Chief Medical Officer Dr. Rachel Thompson Reflects on the Past Year of Watching Core from the Outside.
As Dr. Rachel Thompson remembers, a key moment when she knew Core was different was during a meeting with its Chief Operating Officer, Jessica Long.
“She was uniquely focused on clinician wellness in a way that is very rare to see from a COO,” Thompson said. “We were brainstorming ways to keep our clinicians and corporate team happy and healthy.”
The moment was emblematic of something Thompson has seen again and again over the past year in which she has been working with Core Clinical Partners. During that time, Thompson has maintained a full-time role as Chief Medical Officer for Snoqualmie Valley Hospital and Health District in Seattle. That is in addition to her responsibilities as President of the Society of Hospital Medicine (SHM) 2022-2023.

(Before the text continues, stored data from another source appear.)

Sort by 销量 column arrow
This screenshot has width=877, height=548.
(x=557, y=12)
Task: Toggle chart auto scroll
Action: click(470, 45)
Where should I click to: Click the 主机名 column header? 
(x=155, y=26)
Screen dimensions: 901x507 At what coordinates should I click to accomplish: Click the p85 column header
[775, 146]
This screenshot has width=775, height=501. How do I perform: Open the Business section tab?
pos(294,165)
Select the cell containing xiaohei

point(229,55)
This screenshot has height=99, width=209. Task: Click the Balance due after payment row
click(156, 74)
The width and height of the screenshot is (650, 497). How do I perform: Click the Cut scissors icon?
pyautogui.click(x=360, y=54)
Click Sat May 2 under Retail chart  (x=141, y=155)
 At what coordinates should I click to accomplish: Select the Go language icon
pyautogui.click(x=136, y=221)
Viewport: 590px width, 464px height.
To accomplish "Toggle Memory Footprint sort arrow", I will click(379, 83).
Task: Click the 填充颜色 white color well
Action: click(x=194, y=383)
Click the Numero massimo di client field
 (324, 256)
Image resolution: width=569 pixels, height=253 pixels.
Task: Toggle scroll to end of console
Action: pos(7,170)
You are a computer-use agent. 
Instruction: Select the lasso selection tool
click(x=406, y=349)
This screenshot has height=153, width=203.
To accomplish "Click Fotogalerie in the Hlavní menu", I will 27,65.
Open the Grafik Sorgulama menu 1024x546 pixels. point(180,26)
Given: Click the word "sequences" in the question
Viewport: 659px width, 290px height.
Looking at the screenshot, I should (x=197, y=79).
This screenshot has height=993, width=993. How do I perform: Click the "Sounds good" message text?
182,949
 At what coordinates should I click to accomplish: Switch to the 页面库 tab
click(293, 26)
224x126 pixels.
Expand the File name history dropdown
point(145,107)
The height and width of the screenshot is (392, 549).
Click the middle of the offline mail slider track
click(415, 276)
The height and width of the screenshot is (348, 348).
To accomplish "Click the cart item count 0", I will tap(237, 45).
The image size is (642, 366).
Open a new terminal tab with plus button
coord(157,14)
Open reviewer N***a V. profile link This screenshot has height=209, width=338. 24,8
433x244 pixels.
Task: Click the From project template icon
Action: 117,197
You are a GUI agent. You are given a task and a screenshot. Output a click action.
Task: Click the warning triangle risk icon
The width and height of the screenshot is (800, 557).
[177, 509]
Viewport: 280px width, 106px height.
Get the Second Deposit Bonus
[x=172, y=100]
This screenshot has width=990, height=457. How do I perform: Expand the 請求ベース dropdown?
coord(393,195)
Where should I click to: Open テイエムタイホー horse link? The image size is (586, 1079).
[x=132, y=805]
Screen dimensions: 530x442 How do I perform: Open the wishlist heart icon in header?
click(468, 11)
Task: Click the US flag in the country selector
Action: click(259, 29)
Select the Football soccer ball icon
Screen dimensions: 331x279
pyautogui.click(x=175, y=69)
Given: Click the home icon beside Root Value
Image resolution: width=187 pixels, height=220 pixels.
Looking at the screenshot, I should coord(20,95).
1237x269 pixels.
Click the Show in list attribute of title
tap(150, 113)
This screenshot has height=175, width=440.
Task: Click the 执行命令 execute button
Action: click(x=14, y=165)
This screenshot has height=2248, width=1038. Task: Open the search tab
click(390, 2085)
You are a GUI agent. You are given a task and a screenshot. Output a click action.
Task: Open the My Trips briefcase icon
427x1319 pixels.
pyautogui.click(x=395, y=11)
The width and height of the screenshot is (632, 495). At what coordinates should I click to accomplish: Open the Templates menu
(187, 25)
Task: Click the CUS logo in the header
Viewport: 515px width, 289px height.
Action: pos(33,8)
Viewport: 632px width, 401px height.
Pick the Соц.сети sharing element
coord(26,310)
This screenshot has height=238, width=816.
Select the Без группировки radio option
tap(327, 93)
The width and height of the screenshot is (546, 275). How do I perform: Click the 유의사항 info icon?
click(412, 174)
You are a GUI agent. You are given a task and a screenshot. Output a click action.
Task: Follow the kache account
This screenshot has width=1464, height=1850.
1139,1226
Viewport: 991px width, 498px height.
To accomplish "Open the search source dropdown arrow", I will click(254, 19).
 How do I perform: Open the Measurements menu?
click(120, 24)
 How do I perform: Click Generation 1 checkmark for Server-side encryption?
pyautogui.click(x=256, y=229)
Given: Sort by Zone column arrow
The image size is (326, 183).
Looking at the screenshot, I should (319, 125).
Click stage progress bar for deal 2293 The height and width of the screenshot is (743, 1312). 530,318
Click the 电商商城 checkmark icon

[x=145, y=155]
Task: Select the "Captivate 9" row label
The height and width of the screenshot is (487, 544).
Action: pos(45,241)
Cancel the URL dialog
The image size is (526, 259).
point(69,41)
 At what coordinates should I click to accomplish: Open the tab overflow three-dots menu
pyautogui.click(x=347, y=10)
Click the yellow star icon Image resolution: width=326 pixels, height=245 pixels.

What she saw was a virtuous snowball effect: Core has attracted great people to the team; and it has also been set up to give people the flexibility to focus on what’s truly best for the health system partners and the patients they serve. Unlike many other HM and EM physician services groups, Core Clinical Partners has grown without the constraints of outside investors who pursue an acquisition-based growth strategy. Instead, Core has grown entirely organically, based on the strength of its existing HM and EM programs to act as references. This has allowed Core’s clinical and operational leaders to remain flexible and focused in their approach to each set of challenges.
“Core has consistently shown a knack for not just attracting talent but also fostering an environment where this talent is nurtured and encouraged to excel,” Thompson said.
As a result of Core’s structure and growth strategy, Core’s operational and clinical teams, all the way from senior leaders to the clinical recruiting team, to the physicians, NPs, and PAs who are providing care, feel empowered to act and can focus on their missions without worrying about externally imposed success metrics, whether financial or otherwise.
“Core’s approach is highly personalized. It’s about focusing on what the people and system actually need, rather than imposing preconceived, one-size-fits-all solutions,” she stated, “ This, in turn, helps support a culture that attracts even more good people.”
Another example: Thompson recalls helping Core’s team improve operations at a new partner that had had difficulty keeping the site fully staffed, with an overreliance on locums. Within months of taking over, Core’s recruiting team had managed to get the site full-staffed—the difference between the previous group and Core, Thompson observed, was simply the recruiting team’s commitment to and passion for the job. “We were able to attract clinicians to the site, where the previous group had not.”
Thompson has seen Core’s operations from both the outside—as an operational consultant helping to improve select hospital medicine partnerships—as well as on the inside—helping to coach clinical leaders. She recently joined the group full-time as Chief Medical Officer.
“Rachel is a nationally respected leader in Hospital Medicine,” Core CEO Dr. Boykin Robinson said. “We are extremely pleased she’s decided to continue her career at Core, and I have no doubt our hospital partners and clinical teams throughout the country will benefit from her progressive, people-first approach.”